Mediante una rápida acción, Cable salva al hombre que ha querido matar durante años interponiéndose ante el vehículo. Pero irremisiblemente es aplastado por ese signo de modernidad: el viejo Oeste de los pioneros se acaba definitivamente.
Justo en ese momento se une a “la fiesta” Joshua, llegando a bordo de una moto con sidecar, justo a tiempo para acompañar en las últimas horas a su amigo y dar el sermón durante el entierro (al que Peckinpah pasa sin solución de continuidad, del lecho de muerte de Cable a la tumba, sin recrearse en la agonía y sin concesiones al sentimentalismo).
Todo este final se nos cuenta en clave de humor, con cierta ligera ironía, como diciendo “son cosas del destino”. Enterrado Cable, todos abandonan el lugar, apoderándose de nuevo el desierto del lugar, del que ya solo aprovecharse un coyote de aspecto famélico.

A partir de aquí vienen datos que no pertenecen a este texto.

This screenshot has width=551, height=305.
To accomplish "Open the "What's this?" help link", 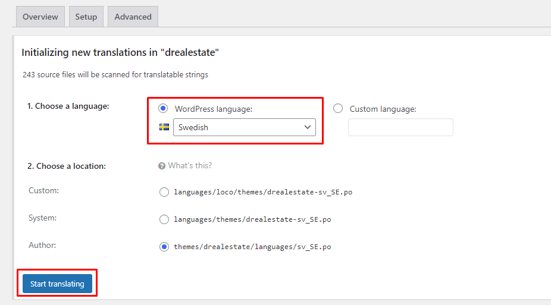I will [190, 166].
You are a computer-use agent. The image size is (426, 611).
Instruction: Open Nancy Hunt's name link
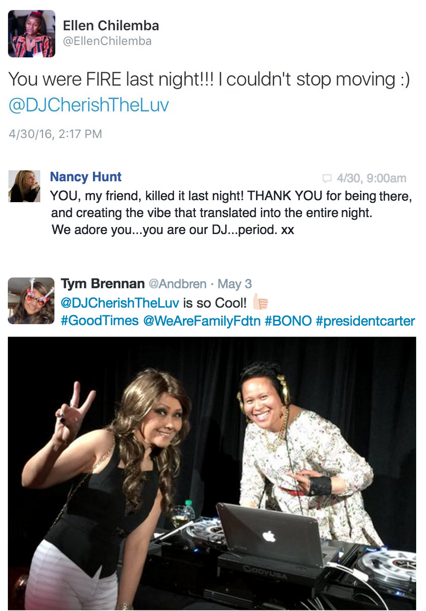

Lástima de las formas que utiliza Peckinpah (que, en su descargo, hay que decir que predominaban en aquellos años, dentro de un género moribundo), porque el film tiene algunos ingredientes excelentes, pero en su conjunto es una película que nunca me ha acabado de gustar. Quizá sea una cuestión de sensibilidades.
La semana que viene volveremos a la violencia, y además de carácter extremo, en el primer film de Peckinpah ambientado en la actualidad: Perros de paja.